En quel sens faut-il l’entendre ? Pour esquisser une analyse sémantique, au-delà de la définition générique du mot « peuple », on peut cibler au moins quatre acceptions spécifiques pertinentes pour notre interrogation : religieuse, juridique, historico-culturelle et politique. Sans vouloir postuler une hypothétique essence commune à ces diverses acceptions du mot, nous concentrons ici notre attention sur le fait que ces quatre espèces de conception impliquent, chacune différemment, une dynamique particulière de reconnaissance à la fois réflexive (sentiment ou conscience d’appartenir à un groupe constitutif de l’identité personnelle) et intersubjective (confirmation ou attestation de ce lien d’appartenance par des tiers).
Ainsi, dans la Bible, les Hébreux en exil ne se reconnaissent comme « peuple de Dieu » que par un pacte scellé avec Dieu sur le Sinaï et inscrit dans le Décalogue, aux termes duquel Dieu ne reconnaît son « peuple élu » que parce que celui-ci le reconnaît comme son seul Dieu. D’une manière analogue, sur le plan juridique, et plus particulièrement en droit international, on ne peut valablement invoquer le « droit des peuples à disposer d’eux-mêmes » que pour autant que ces peuples aient été reconnus par les autres Etats, ce qui suppose que chaque peuple se soit reconnu lui-même dans son intégrité en se donnant une forme étatique. De même encore, on ne reconnaît le « génie d’un peuple » ou des « traditions populaires », que parce que ce peuple se reconnaît dans son histoire et sa culture et les fait valoir par son existence, indépendamment de sa consécration institutionnelle ou juridico-politique (c’est le cas des peuples Roms et Tziganes).
Ces trois premières acceptions semblent ne pas pouvoir être mobilisées au sens propre pour rendre compte de ce que serait un « peuple du quart monde », dans la mesure où elles postulent une reconnaissance conquise (voire préexistante), celle d’un peuple constitué. Seule la conception politique du peuple (« soulèvement d’un peuple », « révolution populaire ») semble ici pertinente, car elle désigne la reconnaissance à conquérir d’un peuple en devenir.
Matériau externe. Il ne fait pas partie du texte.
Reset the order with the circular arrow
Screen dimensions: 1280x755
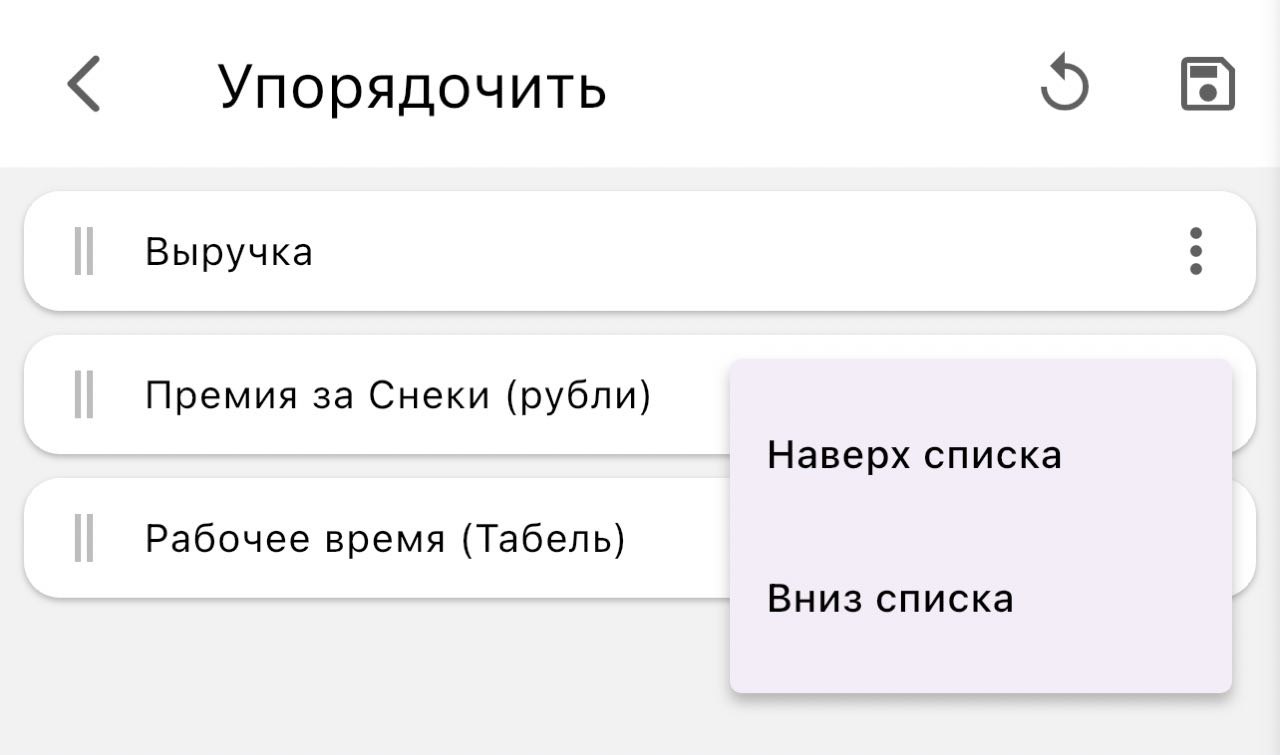pyautogui.click(x=1064, y=84)
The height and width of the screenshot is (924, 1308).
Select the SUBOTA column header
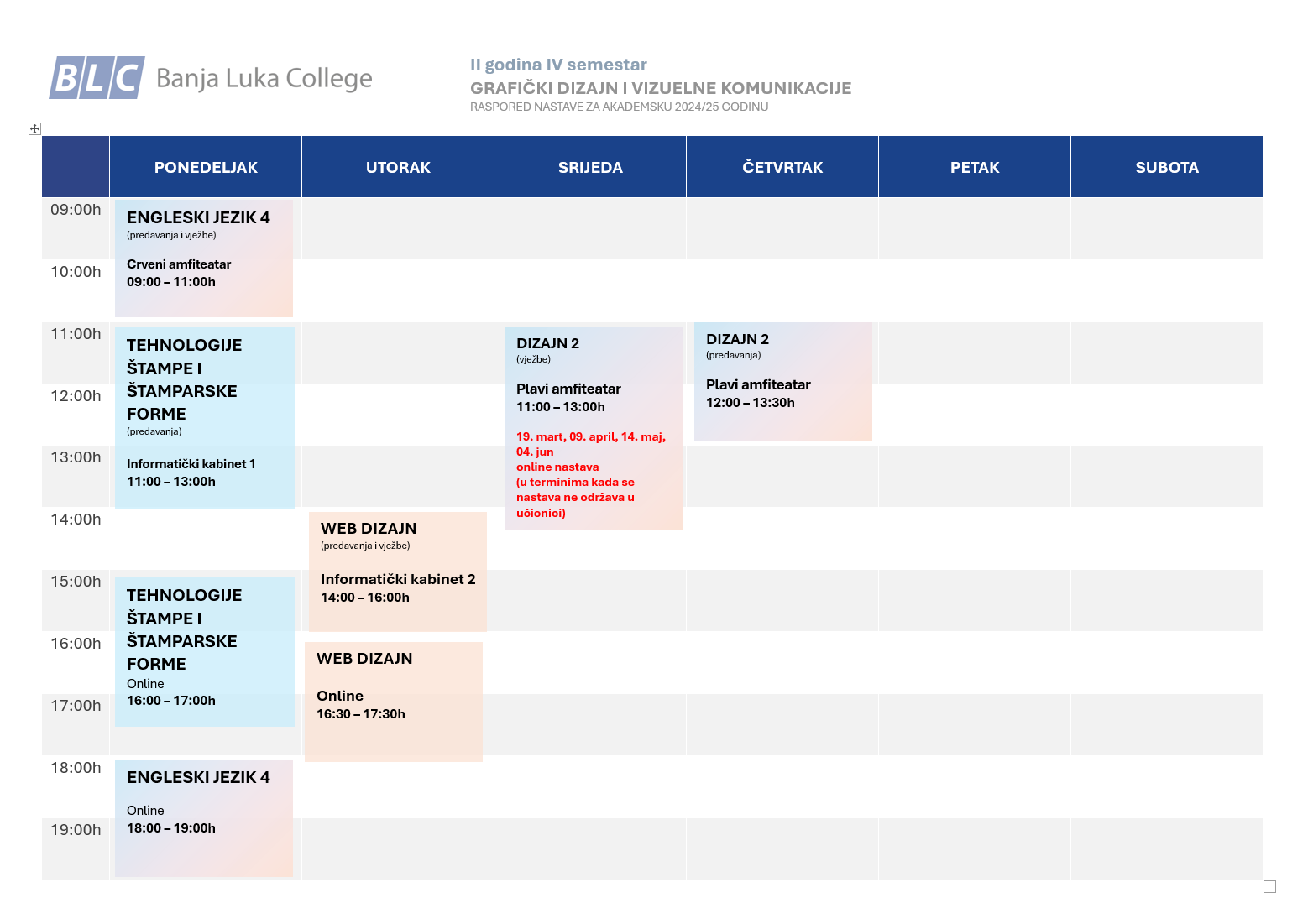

Pourtant, cette interprétation politique ne s’avère pas moins très problématique, voire paradoxale, dans le contexte qui nous occupe. Quelle est l’unité organique d’un peuple des exclus, du peuple de ceux qui ne sont pas du peuple, du « quart exclu » ? Quels seraient leur histoire commune et leur projet collectif ? Un tel concept ne risque-t-il pas de suggérer un déterminisme (un destin) à rester dans son peuple, alors que c’est précisément l’inverse que J. Wresinski cherche à montrer avec cette notion ? Les personnes concernées émettent-elles vraiment le désir de constituer un « peuple du quart monde », ou ne veulent-elles pas avant tout, chacune, améliorer leur situation personnelle et au mieux s’en sortir ?4
Bref, même pris dans son acception politique, le concept de « peuple du quart monde » manifeste un déficit de reconnaissance réflexive (quelle mémoire partagée ? pour quel projet collectif ?) et intersubjective (quelle reconnaissance de ce «nous» comme interlocuteur identifiable faisant face à d’autres acteurs institués ?) Comment un tel concept peut-il dès lors éviter les écueils symétriques du cynisme ou de l’angélisme, de l’ironie ou du paternalisme, du conservatisme ou de l’utopisme ? Ne doit-il pas, dès lors, être mis de côté dans les discours et les pratiques du Mouvement ATD Quart Monde, en tant que dramatiquement contrefactuel, irréel ?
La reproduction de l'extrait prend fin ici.